Ntiva is the living proof of that philosophy’s potential. And as Steven’s approach as a leader has evolved over time, so has the company’s prospects. Indeed, it grew through its early years thanks to his micromanaging tendencies. “Through sheer hard work, I was able to grow the company to $10 or $12 million a year by having my hand in every single pot,” he affirms. “Everyone reported directly to me. But as time went on, I realized that our company doesn’t have value if it’s structured this way. I decided to create an entity that can stand on its own, with or without me. Now, I’m focused on getting the right management in place, defining expectations, holding people accountable, and giving them more running room.”
Despite the changes wrought by this evolution, some things will always stay the same—things like it’s commitment to maintaining a top work environment for its employees. Named by Washington Business Journal as one of the top medium-sized D.C.-area businesses for two years and one of the best places to work for seven years running, Ntiva’s success has taken on a snowball effect. “We’re creating an environment that attracts and grows rock star employees, who deliver amazing support to our customers,” he explains. “As a result, our customers refer more people to us, and we all grow together. We feed that success back into training, or raises, or career advancement, and the cycle is perpetuated further.”
Equally critical to Ntiva’s core values—and in Steven’s own priorities—is the importance of giving back to the community in both dollars and time. “My father taught me that it’s the times when you feel you can give the least that you should actually give the most,” he remembers. In this spirit, the Freidkins launched a foundation through which they donate to multiple charities. Likewise, Ntiva holds quarterly business innovation group meetings, where the agenda inevitably includes ideas for giving back to philanthropic organizations.
The results take Ntiva’s mission of transformation through technology to another level. One year, the company provided a computer lab to a group home, and several technicians went on to provide classes to teach residents how to use the machines for employment searches and job skills. Another year, Ntiva partnered with a client to build the first computer lab in a hospital in Ethiopia. The client sent a doctor to teach in the hospital every two weeks, and Ntiva provided electronic test-taking and preparation materials to keep the students engaged and learning. On yet another occasion, Ntiva revamped the IT infrastructure of a suicide hotline, allowing the organization to field 8 percent more calls.

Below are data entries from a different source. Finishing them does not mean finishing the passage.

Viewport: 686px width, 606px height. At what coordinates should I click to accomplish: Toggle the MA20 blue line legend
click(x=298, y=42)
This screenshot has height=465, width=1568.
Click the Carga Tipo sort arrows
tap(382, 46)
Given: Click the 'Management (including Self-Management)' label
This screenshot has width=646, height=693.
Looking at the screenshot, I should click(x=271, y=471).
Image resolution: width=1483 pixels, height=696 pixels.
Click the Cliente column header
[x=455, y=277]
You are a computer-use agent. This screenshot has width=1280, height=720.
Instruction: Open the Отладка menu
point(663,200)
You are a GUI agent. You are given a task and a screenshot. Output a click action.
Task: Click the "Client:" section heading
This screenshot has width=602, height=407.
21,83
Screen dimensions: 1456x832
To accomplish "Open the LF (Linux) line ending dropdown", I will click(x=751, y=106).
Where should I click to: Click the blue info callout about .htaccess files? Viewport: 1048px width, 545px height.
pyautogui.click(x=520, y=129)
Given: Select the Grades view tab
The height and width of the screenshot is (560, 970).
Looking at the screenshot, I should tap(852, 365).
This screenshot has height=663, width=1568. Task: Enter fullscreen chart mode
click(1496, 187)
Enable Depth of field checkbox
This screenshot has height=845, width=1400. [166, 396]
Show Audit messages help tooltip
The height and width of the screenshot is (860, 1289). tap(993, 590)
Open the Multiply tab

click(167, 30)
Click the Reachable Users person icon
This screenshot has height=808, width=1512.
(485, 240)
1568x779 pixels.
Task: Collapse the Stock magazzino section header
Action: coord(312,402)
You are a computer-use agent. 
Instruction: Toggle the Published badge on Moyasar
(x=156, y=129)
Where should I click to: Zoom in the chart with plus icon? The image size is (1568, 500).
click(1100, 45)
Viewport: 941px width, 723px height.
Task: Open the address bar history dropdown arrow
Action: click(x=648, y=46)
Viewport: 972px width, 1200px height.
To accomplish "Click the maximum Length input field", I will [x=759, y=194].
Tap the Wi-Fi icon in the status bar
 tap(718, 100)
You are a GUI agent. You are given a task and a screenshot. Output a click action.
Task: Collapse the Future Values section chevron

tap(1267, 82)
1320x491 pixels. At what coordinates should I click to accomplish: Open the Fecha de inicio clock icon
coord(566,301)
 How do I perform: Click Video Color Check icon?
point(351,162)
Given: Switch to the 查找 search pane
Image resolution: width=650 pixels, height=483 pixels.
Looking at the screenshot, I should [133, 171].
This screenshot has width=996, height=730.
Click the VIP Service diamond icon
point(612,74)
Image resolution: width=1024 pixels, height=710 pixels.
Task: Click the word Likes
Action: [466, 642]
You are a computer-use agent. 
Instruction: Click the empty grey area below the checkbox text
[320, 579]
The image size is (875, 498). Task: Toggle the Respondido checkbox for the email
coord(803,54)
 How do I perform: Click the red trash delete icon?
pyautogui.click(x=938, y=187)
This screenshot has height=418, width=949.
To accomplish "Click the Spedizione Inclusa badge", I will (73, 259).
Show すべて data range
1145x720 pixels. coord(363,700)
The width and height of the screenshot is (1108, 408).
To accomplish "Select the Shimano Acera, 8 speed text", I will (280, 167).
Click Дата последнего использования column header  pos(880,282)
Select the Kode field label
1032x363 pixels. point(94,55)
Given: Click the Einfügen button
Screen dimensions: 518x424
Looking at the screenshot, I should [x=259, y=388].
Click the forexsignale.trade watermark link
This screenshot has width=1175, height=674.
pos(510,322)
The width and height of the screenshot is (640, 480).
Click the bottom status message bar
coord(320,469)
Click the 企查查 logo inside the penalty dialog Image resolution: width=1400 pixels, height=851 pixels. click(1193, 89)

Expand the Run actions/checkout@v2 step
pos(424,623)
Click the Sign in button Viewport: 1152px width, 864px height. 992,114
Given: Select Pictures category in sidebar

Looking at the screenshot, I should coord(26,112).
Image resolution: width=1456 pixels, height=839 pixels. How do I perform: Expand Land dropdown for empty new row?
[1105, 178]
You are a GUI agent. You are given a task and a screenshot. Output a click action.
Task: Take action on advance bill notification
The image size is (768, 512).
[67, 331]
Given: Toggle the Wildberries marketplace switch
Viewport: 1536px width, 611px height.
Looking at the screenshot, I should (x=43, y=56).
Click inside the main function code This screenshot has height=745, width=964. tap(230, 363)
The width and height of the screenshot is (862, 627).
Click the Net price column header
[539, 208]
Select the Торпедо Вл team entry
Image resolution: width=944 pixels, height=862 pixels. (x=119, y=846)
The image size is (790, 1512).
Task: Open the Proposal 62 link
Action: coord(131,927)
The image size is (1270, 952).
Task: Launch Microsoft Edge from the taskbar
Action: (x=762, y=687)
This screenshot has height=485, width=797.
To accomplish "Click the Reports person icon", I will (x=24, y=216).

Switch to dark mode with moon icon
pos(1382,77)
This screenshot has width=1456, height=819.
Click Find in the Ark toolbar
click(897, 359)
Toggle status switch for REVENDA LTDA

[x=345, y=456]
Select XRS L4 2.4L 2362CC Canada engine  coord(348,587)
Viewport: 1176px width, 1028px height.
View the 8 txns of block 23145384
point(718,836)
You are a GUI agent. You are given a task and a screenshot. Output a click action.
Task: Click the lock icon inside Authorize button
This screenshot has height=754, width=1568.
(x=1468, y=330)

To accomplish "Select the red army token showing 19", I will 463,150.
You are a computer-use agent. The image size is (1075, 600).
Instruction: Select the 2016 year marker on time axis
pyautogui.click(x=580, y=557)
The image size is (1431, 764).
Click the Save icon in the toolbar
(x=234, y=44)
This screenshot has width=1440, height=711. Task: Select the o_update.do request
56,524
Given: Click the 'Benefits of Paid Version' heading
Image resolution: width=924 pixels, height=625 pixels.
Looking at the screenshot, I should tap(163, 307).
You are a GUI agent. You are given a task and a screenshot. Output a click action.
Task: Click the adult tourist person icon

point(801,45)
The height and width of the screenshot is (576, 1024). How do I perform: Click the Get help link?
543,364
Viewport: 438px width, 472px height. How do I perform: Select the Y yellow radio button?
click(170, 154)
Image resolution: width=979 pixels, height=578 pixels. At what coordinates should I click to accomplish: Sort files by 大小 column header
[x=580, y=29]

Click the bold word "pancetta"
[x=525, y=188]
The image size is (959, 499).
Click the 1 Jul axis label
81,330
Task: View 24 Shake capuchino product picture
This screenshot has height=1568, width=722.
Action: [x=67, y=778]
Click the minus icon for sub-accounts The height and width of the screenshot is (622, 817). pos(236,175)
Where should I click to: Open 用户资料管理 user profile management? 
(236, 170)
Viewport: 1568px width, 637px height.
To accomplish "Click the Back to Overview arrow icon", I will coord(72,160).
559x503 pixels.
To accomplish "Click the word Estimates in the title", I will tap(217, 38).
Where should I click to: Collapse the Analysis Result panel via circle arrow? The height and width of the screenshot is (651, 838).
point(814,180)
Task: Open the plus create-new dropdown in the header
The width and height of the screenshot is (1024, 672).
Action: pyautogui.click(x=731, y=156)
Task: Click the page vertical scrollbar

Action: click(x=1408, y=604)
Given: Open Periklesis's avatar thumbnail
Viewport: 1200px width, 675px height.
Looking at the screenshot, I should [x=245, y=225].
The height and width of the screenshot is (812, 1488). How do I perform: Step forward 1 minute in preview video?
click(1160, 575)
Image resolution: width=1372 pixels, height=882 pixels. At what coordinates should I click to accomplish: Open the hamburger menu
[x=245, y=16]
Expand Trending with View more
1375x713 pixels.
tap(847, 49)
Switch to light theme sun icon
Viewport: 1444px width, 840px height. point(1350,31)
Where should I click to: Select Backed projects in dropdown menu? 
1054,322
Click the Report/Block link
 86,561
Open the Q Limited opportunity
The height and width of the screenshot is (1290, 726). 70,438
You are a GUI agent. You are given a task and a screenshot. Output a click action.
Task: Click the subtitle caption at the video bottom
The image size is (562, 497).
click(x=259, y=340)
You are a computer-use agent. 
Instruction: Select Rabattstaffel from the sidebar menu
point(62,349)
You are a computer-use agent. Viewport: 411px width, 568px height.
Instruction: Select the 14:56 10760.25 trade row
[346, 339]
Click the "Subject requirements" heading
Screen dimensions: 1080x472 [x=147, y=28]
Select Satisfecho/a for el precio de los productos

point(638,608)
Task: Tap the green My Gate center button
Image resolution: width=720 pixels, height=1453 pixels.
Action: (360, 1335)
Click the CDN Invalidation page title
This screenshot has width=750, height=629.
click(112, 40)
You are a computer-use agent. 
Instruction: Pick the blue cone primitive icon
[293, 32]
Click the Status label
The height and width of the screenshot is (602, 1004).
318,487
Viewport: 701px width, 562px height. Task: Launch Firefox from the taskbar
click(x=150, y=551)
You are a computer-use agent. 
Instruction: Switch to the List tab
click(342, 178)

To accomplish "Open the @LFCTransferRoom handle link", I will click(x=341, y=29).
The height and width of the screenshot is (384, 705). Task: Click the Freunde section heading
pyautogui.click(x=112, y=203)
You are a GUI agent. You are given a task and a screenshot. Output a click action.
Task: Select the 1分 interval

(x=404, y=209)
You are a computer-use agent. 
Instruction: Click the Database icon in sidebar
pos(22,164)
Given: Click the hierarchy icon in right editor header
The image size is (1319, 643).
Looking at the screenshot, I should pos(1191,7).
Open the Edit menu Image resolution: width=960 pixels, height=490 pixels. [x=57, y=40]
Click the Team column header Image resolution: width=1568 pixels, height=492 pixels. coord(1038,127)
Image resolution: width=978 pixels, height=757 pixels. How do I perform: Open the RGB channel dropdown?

“At the surface of our business, we’re making sure networks are running and making sure people have the right operational tools,” Steven says. “But at our core, that translates to tangible, meaningful results. It means a nonprofit can do more with the dollars it has. It means absorbing lessons and insight from one CEO and using it to improve the experience of another. And in the case of our philanthropic ventures, keeping IT services functioning and optimized means lives saved. With technology transforming itself at an increasingly rapid pace, we work to ensure that the world transforms right along with it, ready to turn today’s challenges into tomorrow’s success stories.”